The Business Council has launched a new Web-based electronic-advocacy campaign to show lawmakers the strong statewide support for cost-cutting workers' compensation reform.

The Council launched the initiative Feb. 17 from its Web page, www.bcnys.org. This initiative offers business leaders and others to send letters to elected officials voicing concerns about high workers' compensation costs in New York State and asking them to support reform legislation that would rein in those costs.

The Council is collaborating with local and regional chambers in the effort. Several dozen chambers affiliated with The Council through the Chamber Alliance of New York State (CANYS) will be promoting the e-advocacy effort to their own members.

The letters to elected officials can be sent from The Business Council's Web site and from the Web pages of participating chambers of commerce, said Skye Heritage, manager of regional affairs for The Council and The Council's liaison with chambers of commerce around the state.

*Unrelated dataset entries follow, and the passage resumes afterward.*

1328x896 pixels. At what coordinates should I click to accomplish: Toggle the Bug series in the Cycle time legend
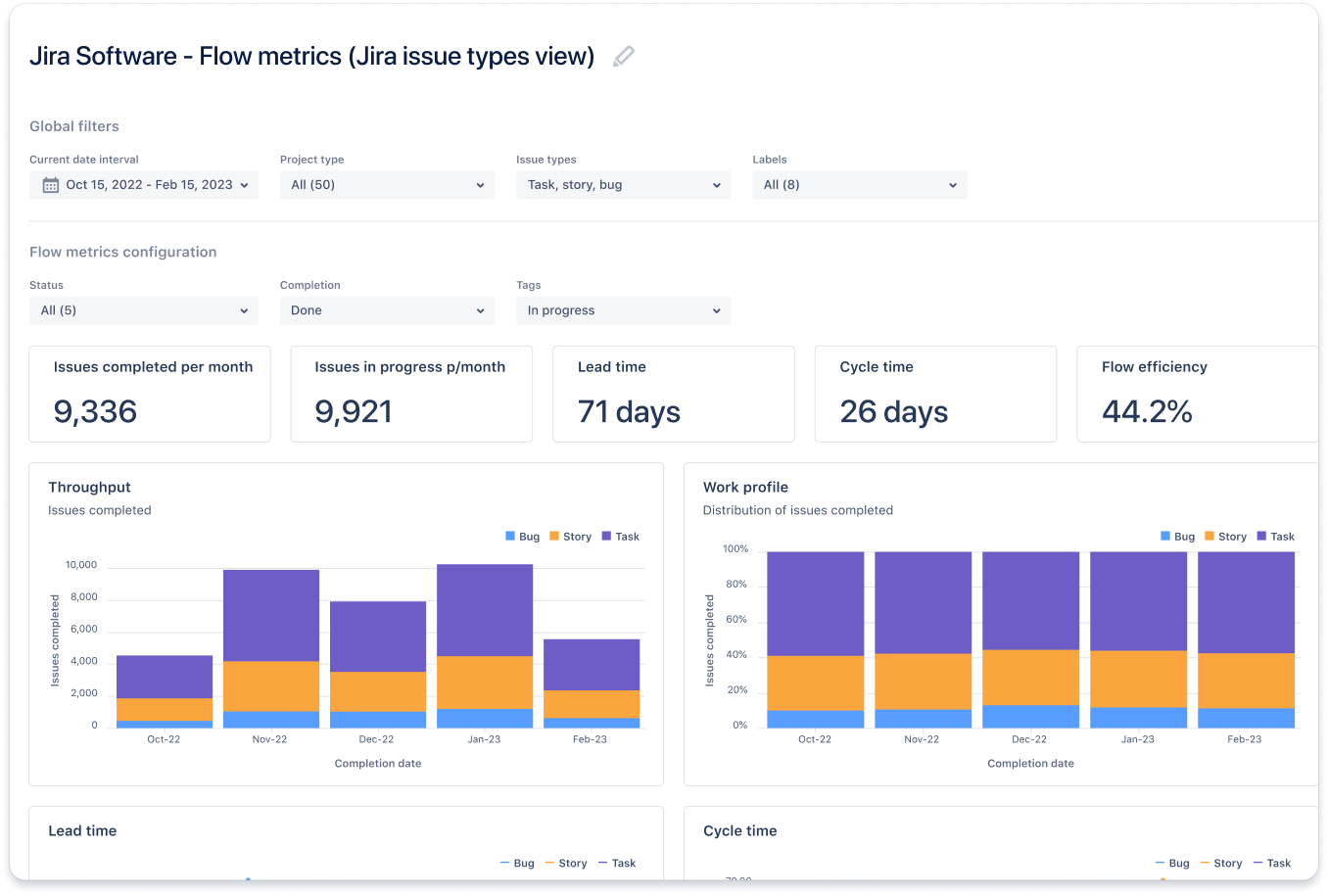click(x=1162, y=863)
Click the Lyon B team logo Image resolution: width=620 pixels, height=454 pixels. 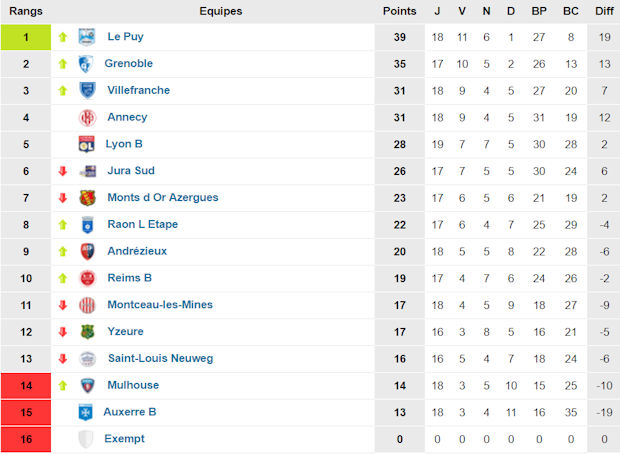[x=87, y=144]
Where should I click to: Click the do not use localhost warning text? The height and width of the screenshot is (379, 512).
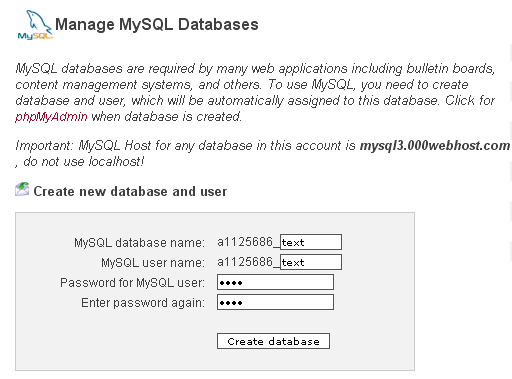click(x=84, y=162)
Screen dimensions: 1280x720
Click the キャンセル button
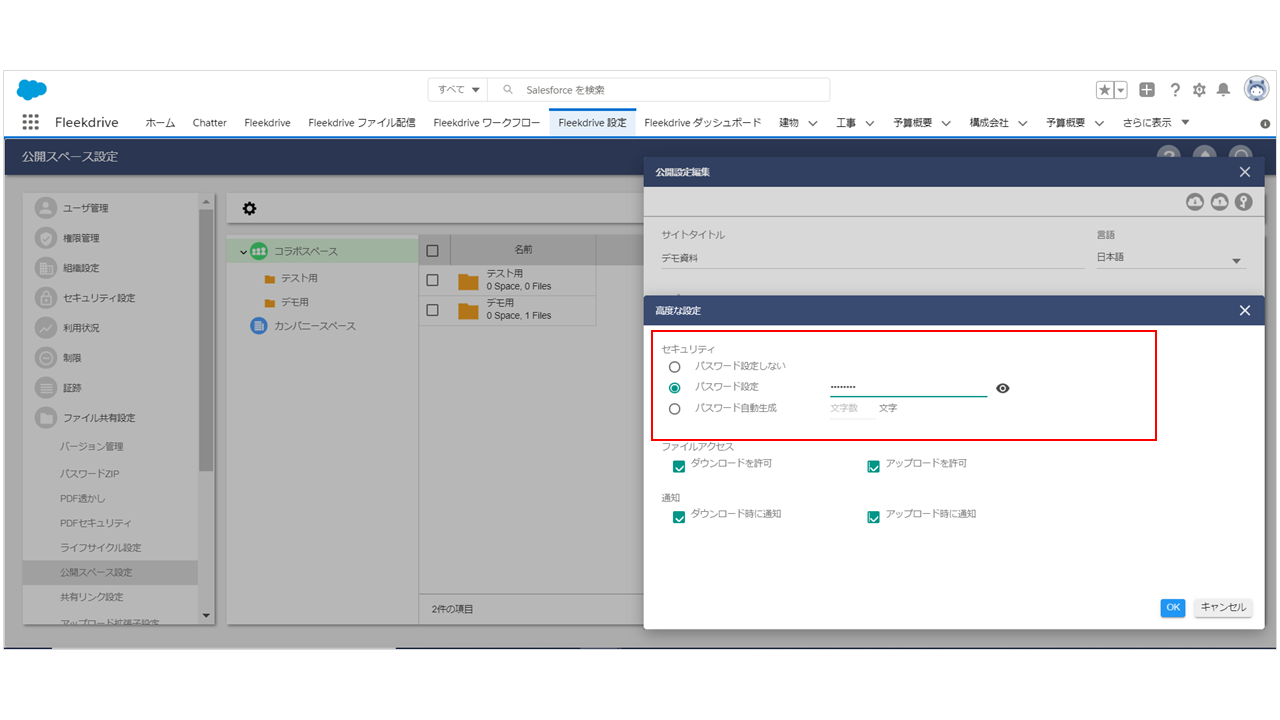pos(1222,607)
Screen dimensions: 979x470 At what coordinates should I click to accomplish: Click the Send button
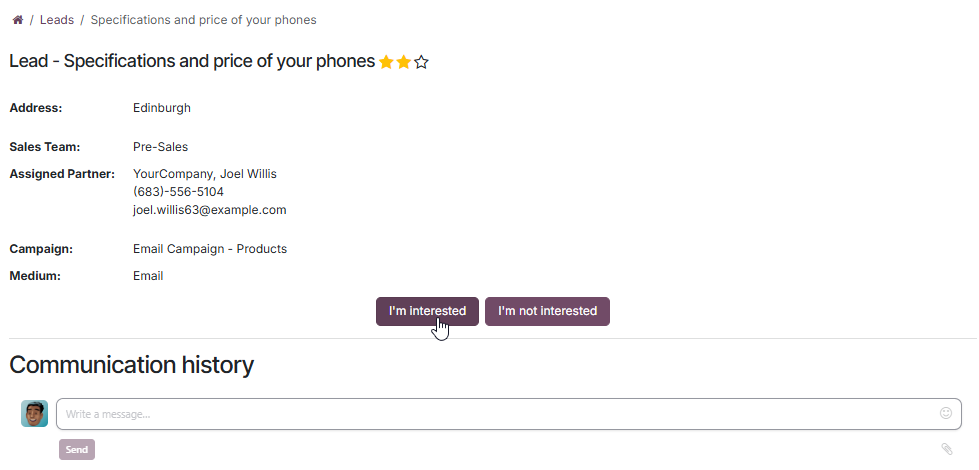(x=77, y=450)
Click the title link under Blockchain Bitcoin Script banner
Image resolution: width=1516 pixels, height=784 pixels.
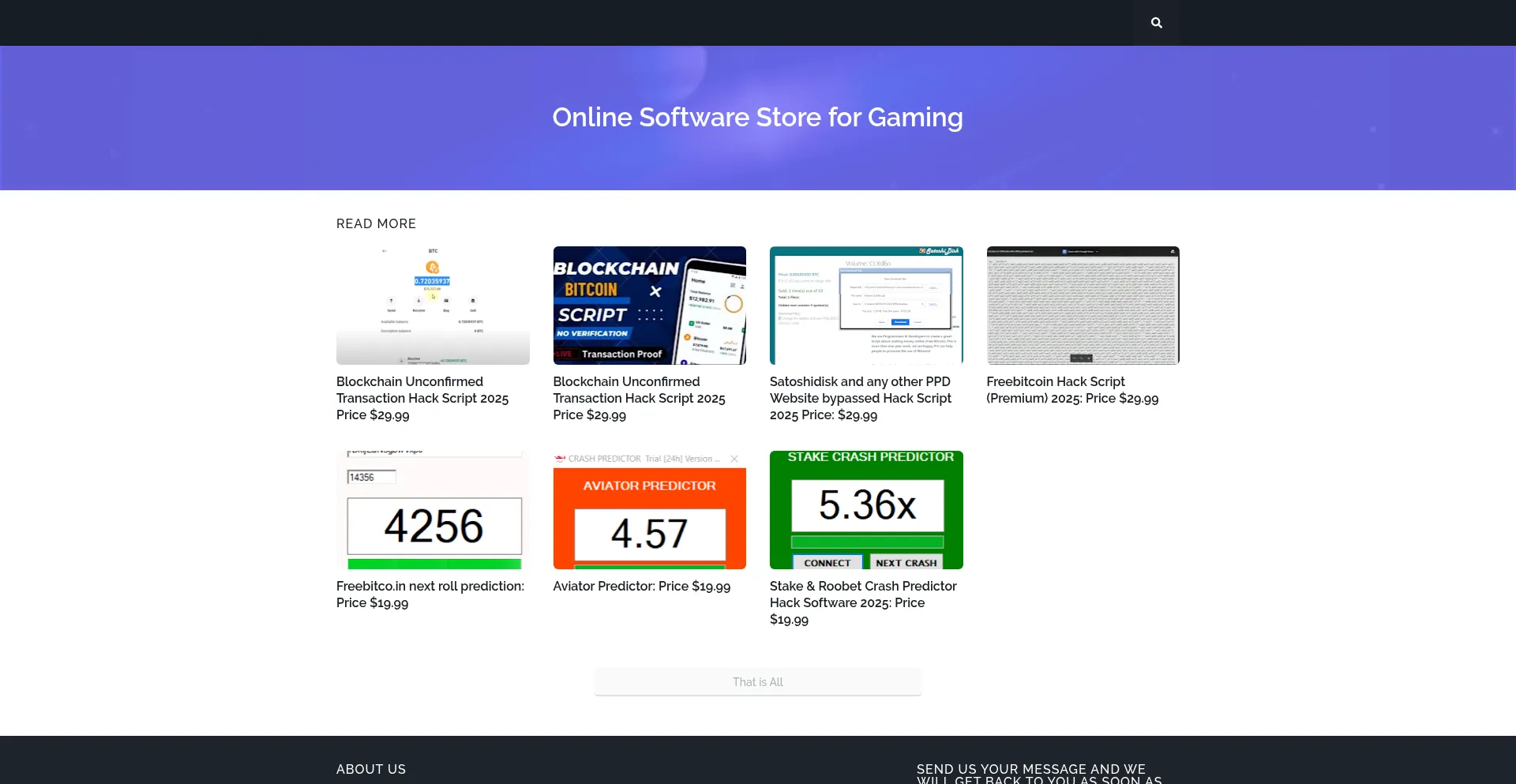tap(639, 398)
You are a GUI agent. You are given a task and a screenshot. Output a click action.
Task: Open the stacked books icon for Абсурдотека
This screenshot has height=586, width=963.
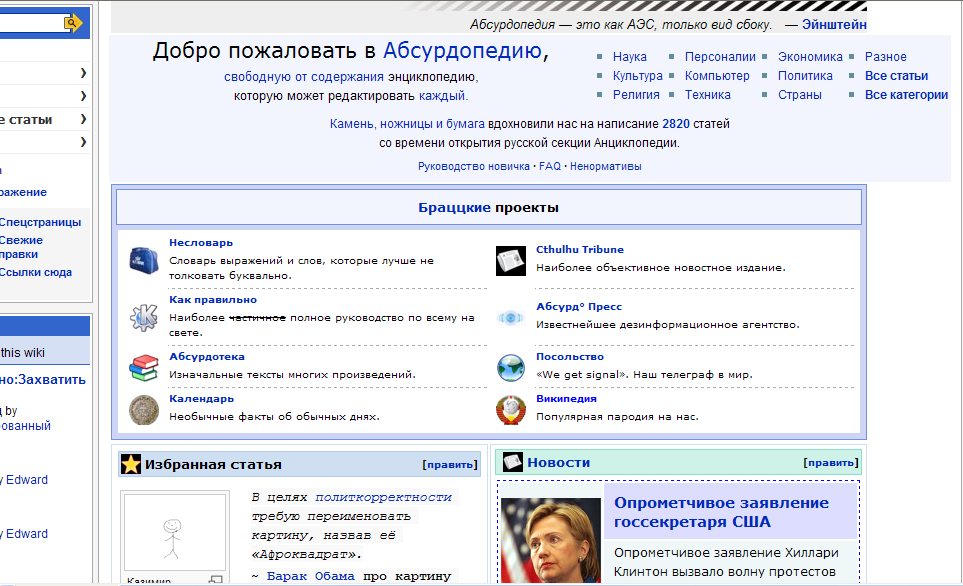coord(143,367)
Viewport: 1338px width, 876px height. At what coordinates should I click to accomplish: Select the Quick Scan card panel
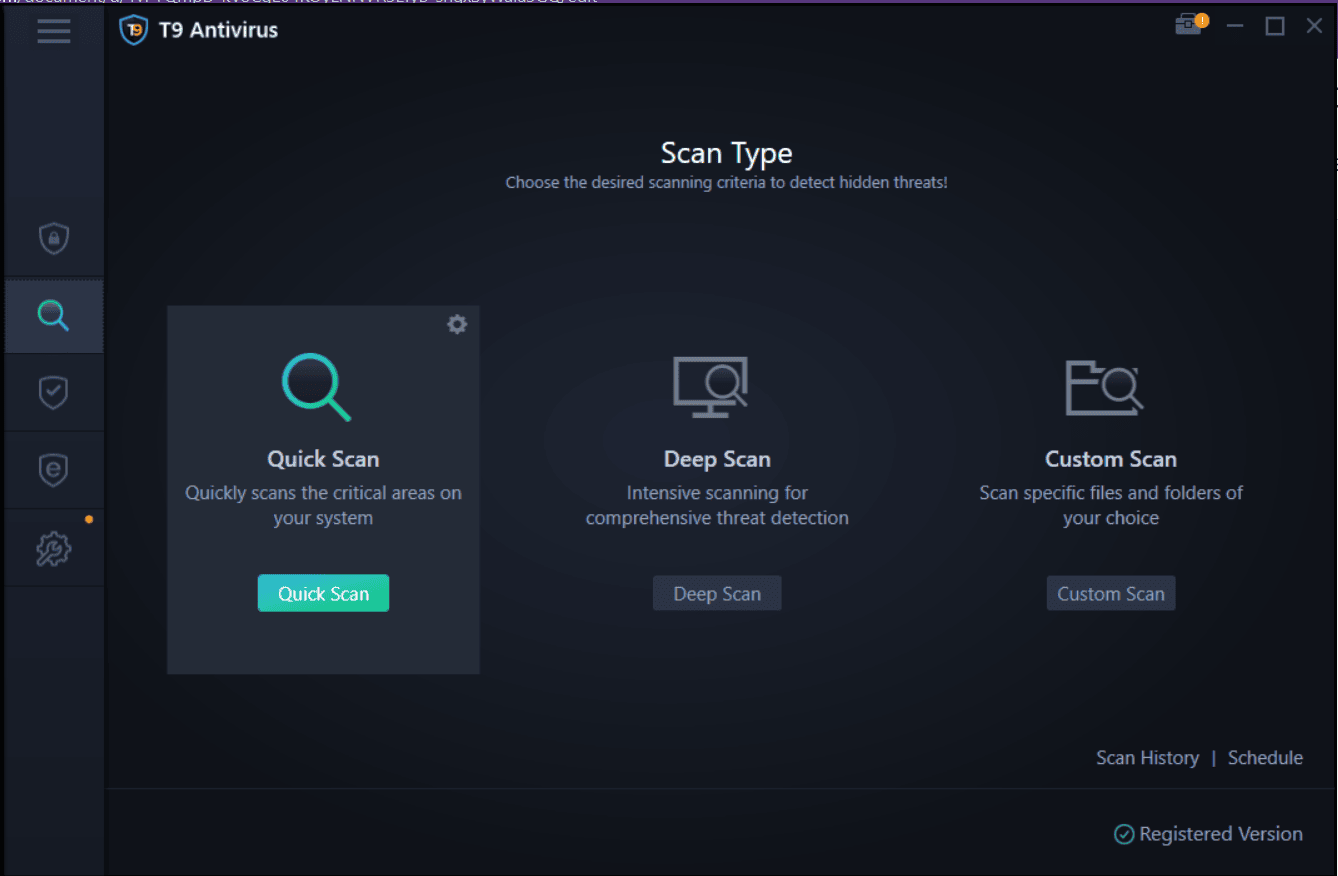(x=323, y=490)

"Workers' comp costs in New York remain significantly above national averages and continue to have a major impact on the competitiveness of the state's business community," an introductory message on the e-advocacy site says.

"It's time to tell our legislators that the business community won't stand by and watch as New York's economic climate grows worse. It's time to raise our collective voice for real reform -- before another business closes its doors or leaves New York for good," the message continues.

Visitors to this Web page can enter information on their address and company and automatically generate several letters to Albany, including:

  • A letter to Governor Pataki urging him to oppose a bill that would increase workers' comp benefits without enacting any meaningful cost-cutting reforms
  • Letters of thanks to state Senator Thomas Libous (R-Binghamton) and Assemblyman Robin Schimminger (D-Kenmore), who are sponsoring a bill that includes common-sense reforms supported by New York's business community.
  • Letters to each legislator from the individual's own district asking them to support workers' compensation reform.

The Libous-Schimminger bill (S.5320/A.8862) would:

  • Limit, to 10 years, the duration of benefits given to injured or sick workers in cases in which benefits are not prescribed by statutory schedules. The goal is to give workers both ample benefits and sufficient time to seek retraining to return to work.
  • Provide for Social Security and pension offsets-that is, reductions in workers' compensation benefits applied when workers receive Social Security and/or pension benefits.
  • Give injured workers only half of remaining scheduled benefits if they return to work before scheduled benefits expire.
  • Implement meaningful objective medical guidelines to determine the degree of disability and the ability of workers receiving benefits to meet occupational demands.

The Council is also urging lawmakers to reduce state assessments that support the state's "Second Injury Fund." Assessments are surcharges on comp premiums that pay the expenses of the state's WCB and that support special purpose funds, such as the Second Injury Fund.

All letters generated through the e-advocacy campaign can be viewed before being sent. Copies of all letters are e-mailed to uers.